Some microbes produce molecules that protect their host and, thus, are candidates to become therapeutic drugs. In the last decade, microbiologists have generated a number of large databases of microbe DNA, such as the microbial genomes database by National Institutes of Health (NIH) or EnsemblBacteria hosted by the European Bioinformatics Institute (EMBL-EBI). But microbe communities consist of hundreds or thousands of different types of microbes -- and millions of different molecular products -- and each microbe tends to die quickly if removed individually for study.
The researchers used genome mining to identify microbial gene clusters and infer what molecules those genes produce. This process is normally error-prone, so they used a workaround called Viterbi decoding to find the best match among a noisy signal. They used the algorithm to build an error-tolerant search engine that could find matches between databases of microbial DNA and databases that identify products by their mass spectra. The software product, called MetaMiner, addresses concerns with traditional methodology, and has the capacity to handle large-scale screening.
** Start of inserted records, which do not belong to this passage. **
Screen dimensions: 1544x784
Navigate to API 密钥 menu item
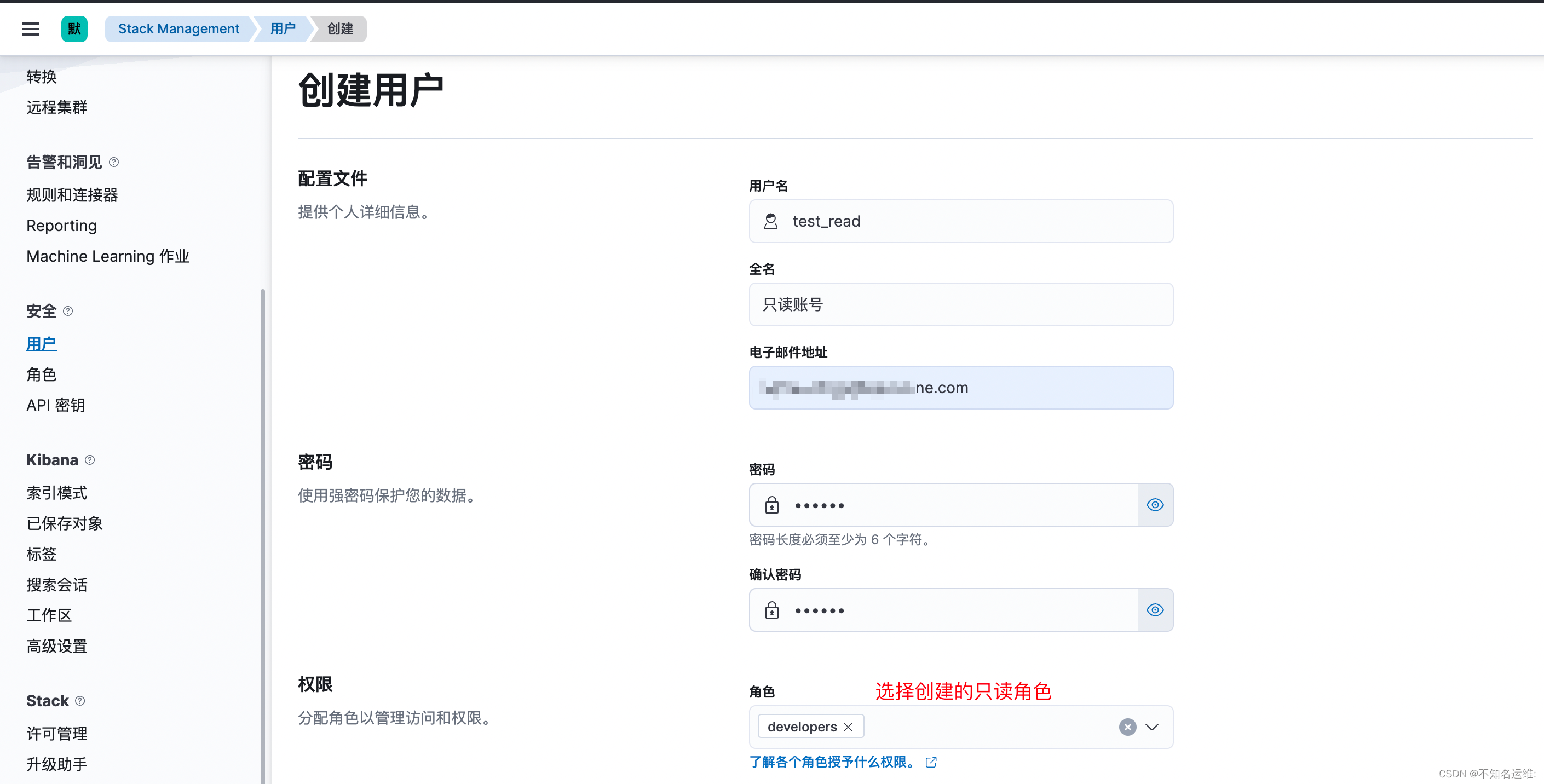(56, 405)
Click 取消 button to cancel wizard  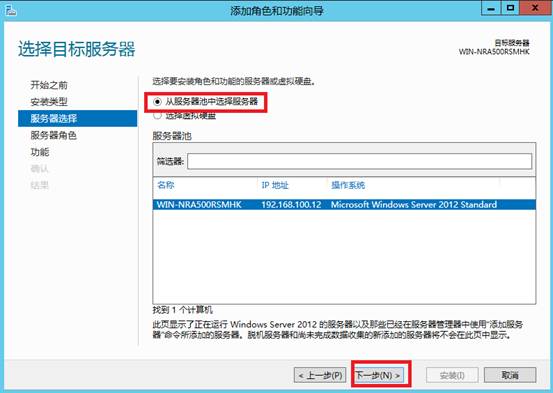tap(510, 375)
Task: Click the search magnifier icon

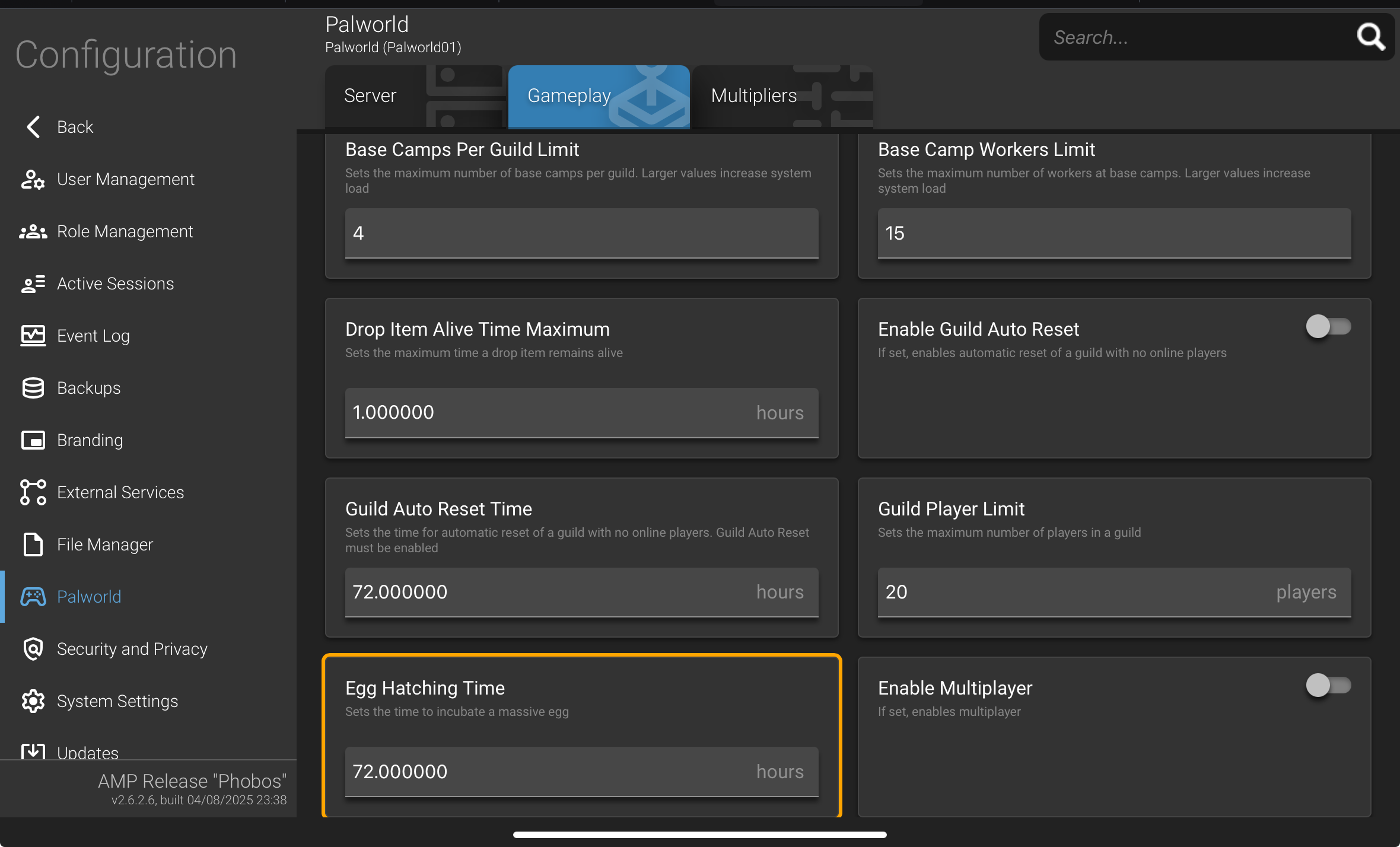Action: 1370,37
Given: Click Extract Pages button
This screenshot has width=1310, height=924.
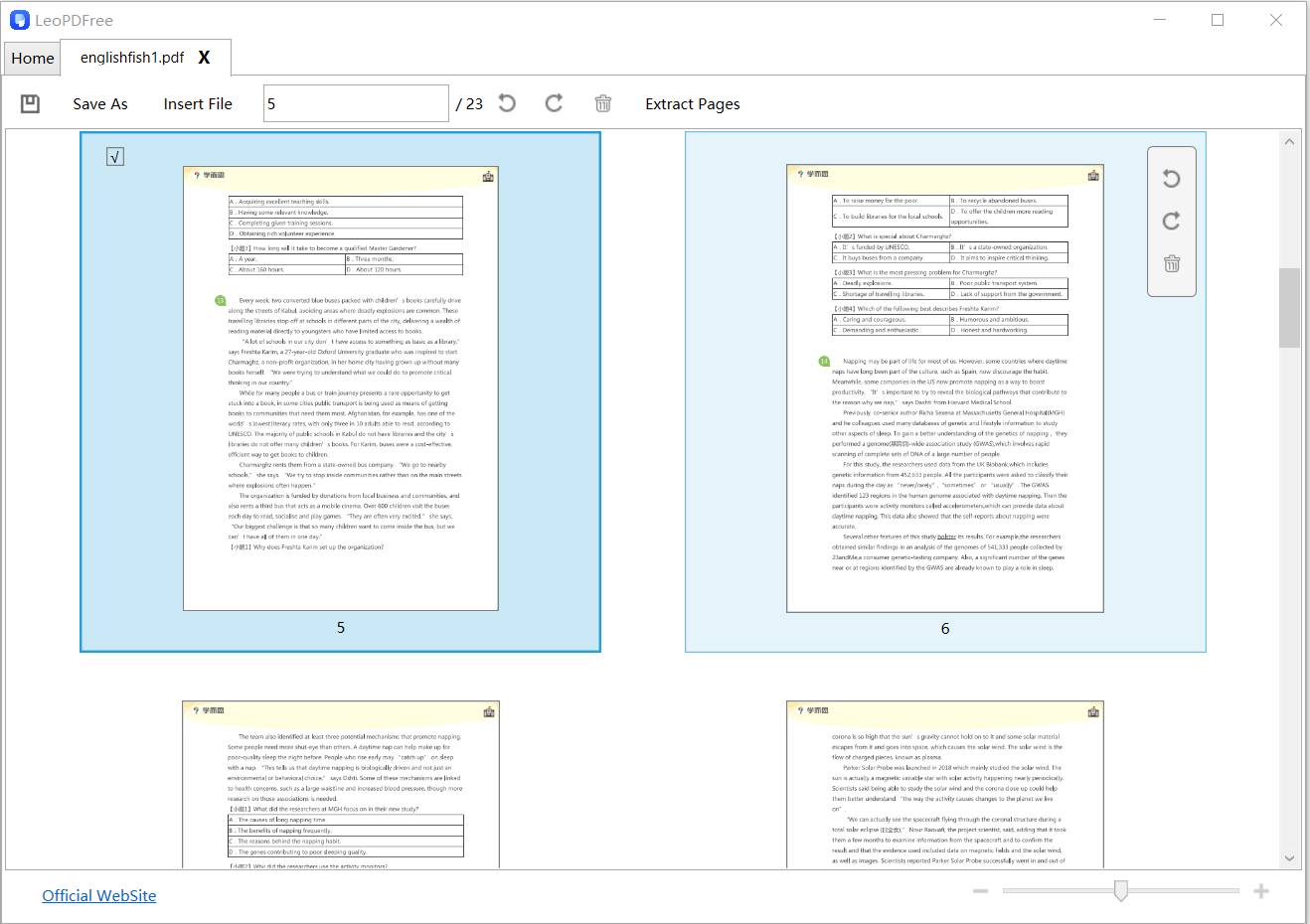Looking at the screenshot, I should click(692, 104).
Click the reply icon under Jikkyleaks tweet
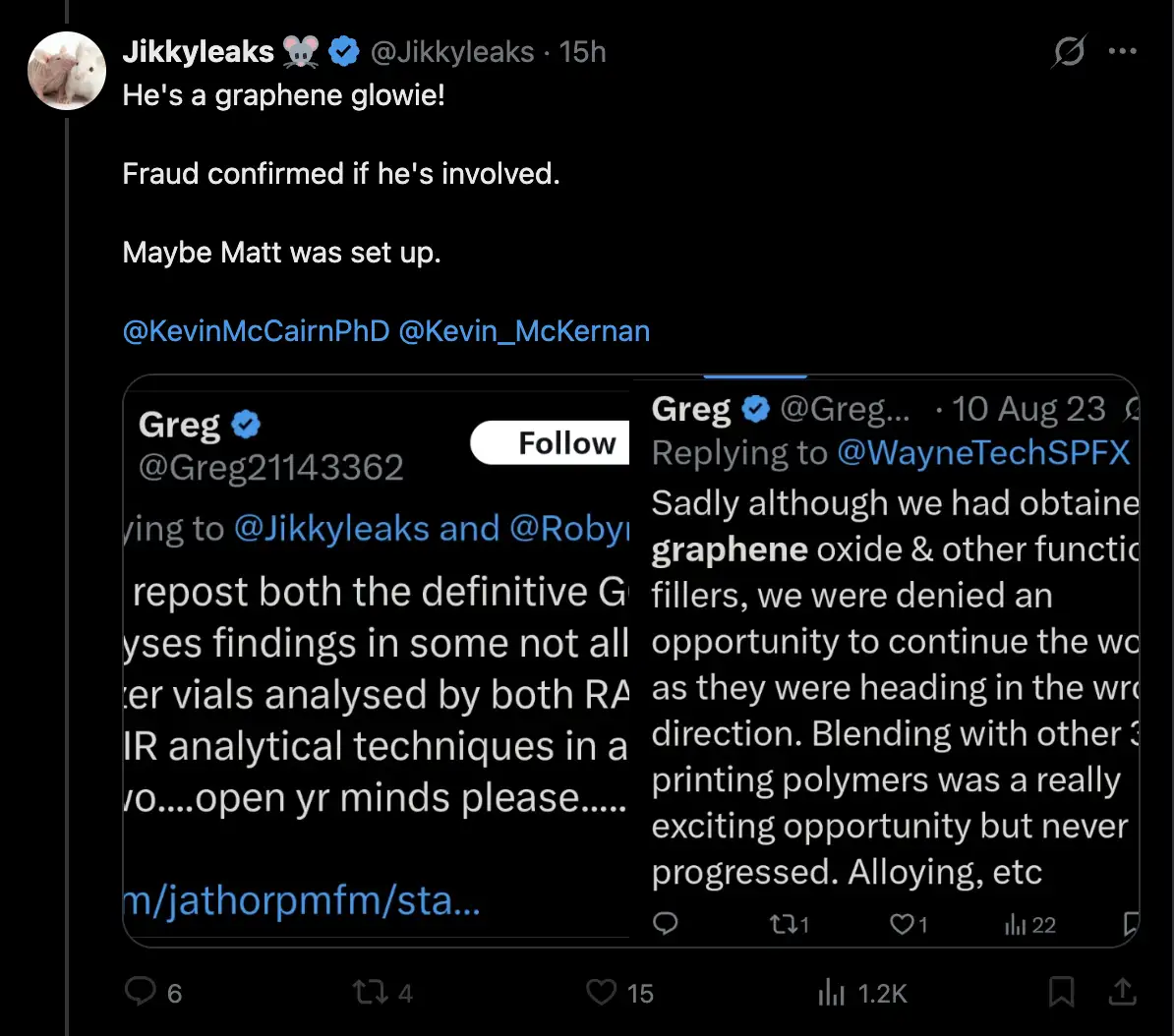The image size is (1174, 1036). tap(141, 993)
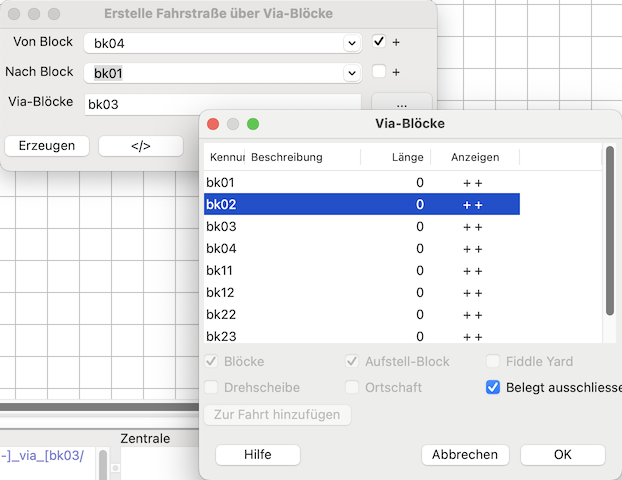The height and width of the screenshot is (480, 622).
Task: Click the Via-Blöcke text field
Action: (222, 103)
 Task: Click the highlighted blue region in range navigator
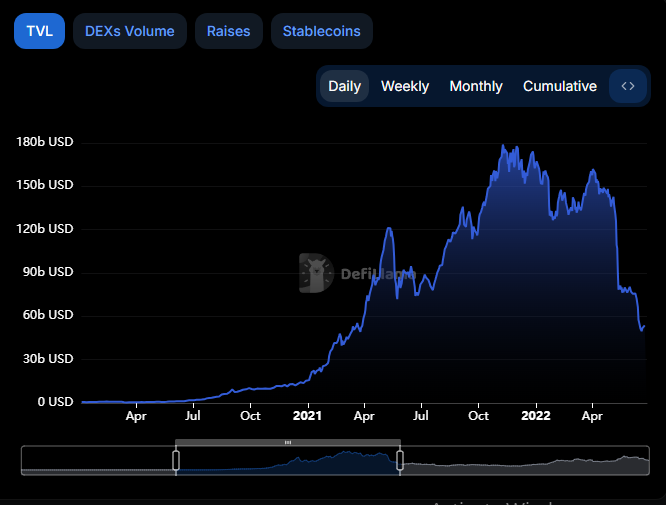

The Global Natural Products Social (GNPS) is an open access knowledge base for community-wide organization and sharing of raw, processed or identified tandem mass spectrometry data.
The team applied the MetaMiner to post-translationally modified peptides (or RiPPs), a family of natural products that have found applications in pharmaceuticals and the food industry. Current methods for discovery of RiPPs involve combining genome mining and computational mass spectrometry which are limited to discovering specific classes of RiPPs from small datasets and fail to handle unknown post-translational modifications.
To date around 20,000 gene clusters that encode RiPPs have been discovered, but only a handful of RiPPs have been matched to one of those clusters. MetaMiner led to the discovery of seven previously unknown molecules of biological interest from various environments like the human gut, the deep ocean, and the International Space Station. Moreover, the team proved that their software could identify bioactive molecules at least 100 times faster than previous methods.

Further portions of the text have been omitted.